Incidentally, I have 'heard' (i.e. online) quite a few women say that they lost hair initially on Mtx (not so sure about Leflunomide or Sulfasalazine) but that over time their hair grew back even though they stayed on the drug.
Thank you it’s not right as I can just pull loads of hair out by putting my hands through it, I’m going to ring rhemy first thing and pop to my doctors as I cannot face loosing all my hair I’m hoping it’s not caused by sulfasalazine ad rhemy nurse said she didn’t think I would still suffer.
I had what I considered significant hair loss on mtx. I talked about it with my doc and she put me on a biologic and decreased my mtx. It has been a month since the change and I now have regrowth in the thin spots I was getting. At my appt on Tuesday she told me the goal would be to eventually get off the mtx completely.
Thank you, yes I only stopped mtx in September and Leflumonide in December so I know I can’t expect full growth yet but certainly gets me down. I won’t qualify for biolics as I need two or more swollen joints, nurse explained last time and said I will just have to take paracetamol and regular injections into the joint.
Aha, you're in the UK. Blasted NICE guidelines! I guess not having two or more swollen joints has got to be a good thing, at least. There again, although this isn't exactly the main point of your discussion, how joints are assessed does vary. I can't remember how many swollen joints I had when assessed for biologics but the rheumy nurse found quite a few more than my rheumy did and he'd already found more than I thought I had!
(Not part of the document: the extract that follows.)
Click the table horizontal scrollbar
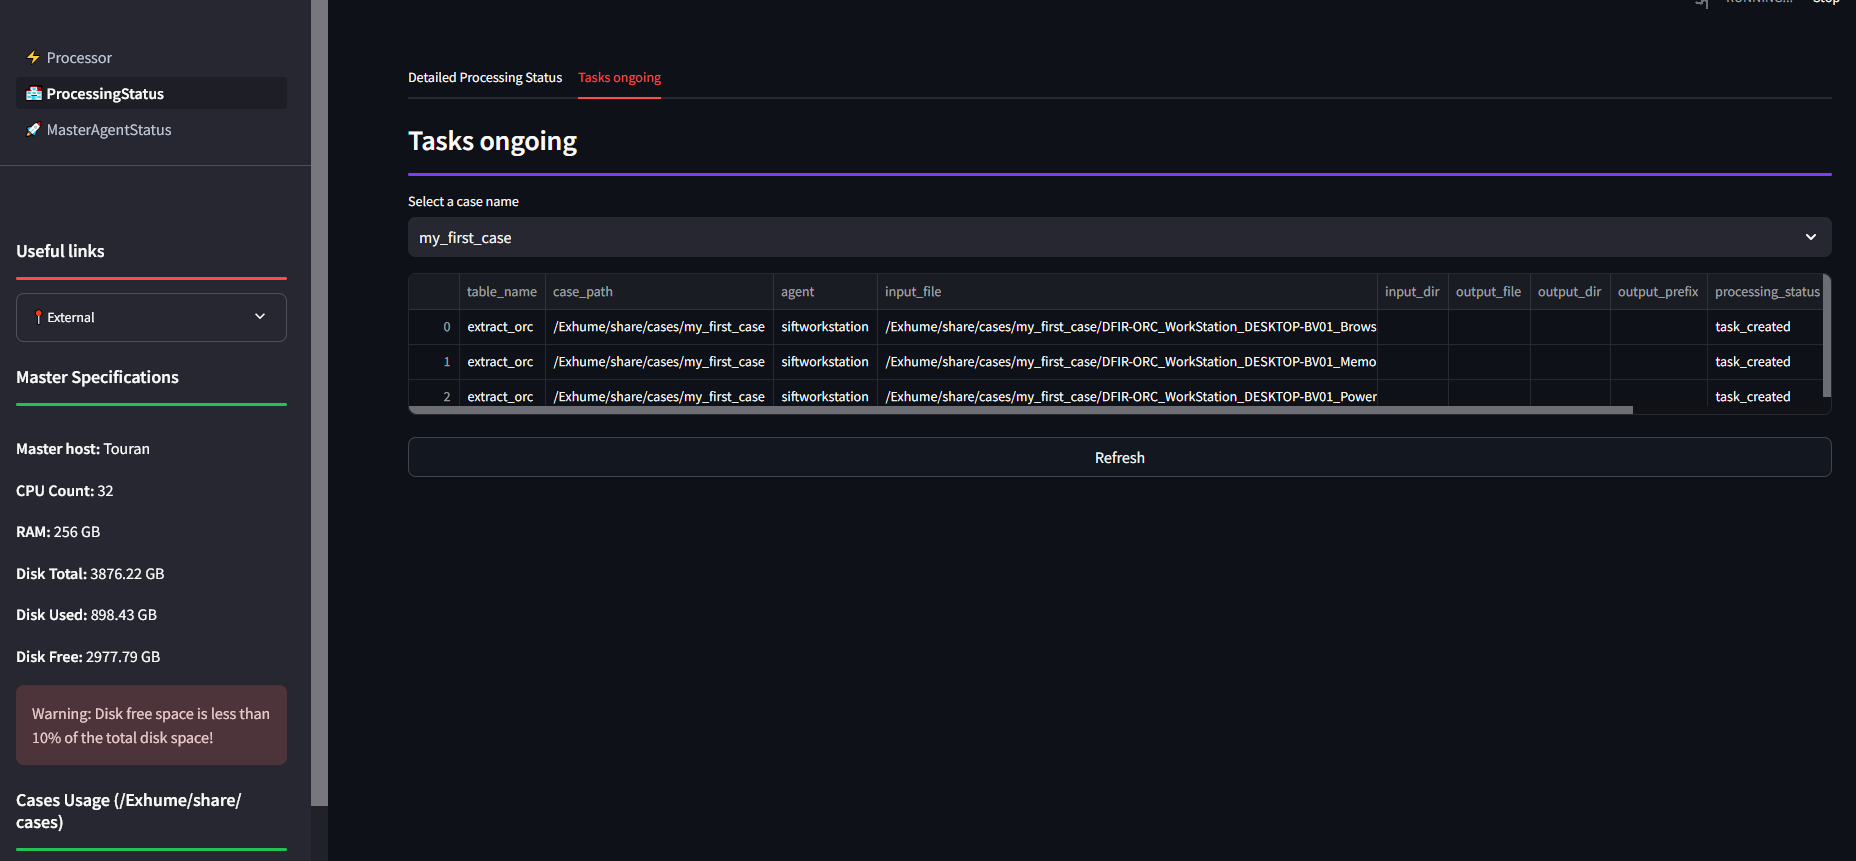Viewport: 1856px width, 861px height. [1021, 410]
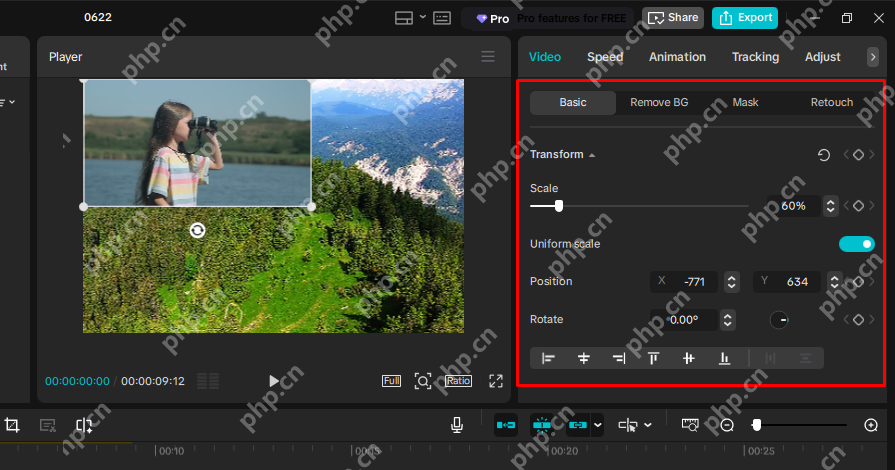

I guess you're going to have a bit of a wait & see with your hair. But then if, in time, you feel you've exhausted all the DMARD possibilities and aren't where you want & need to be perhaps a referral to one of the UK centres of excellence for PsA might be in order ..... swollen joints don't necessarily have to be big and obvious to be swollen & a really expert eye might just see more.
paula said:
Thank you, yes I only stopped mtx in September and Leflumonide in December so I know I can't expect full growth yet but certainly gets me down. I won't qualify for biolics as I need two or more swollen joints, nurse explained last time and said I will just have to take paracetamol and regular injections into the joint.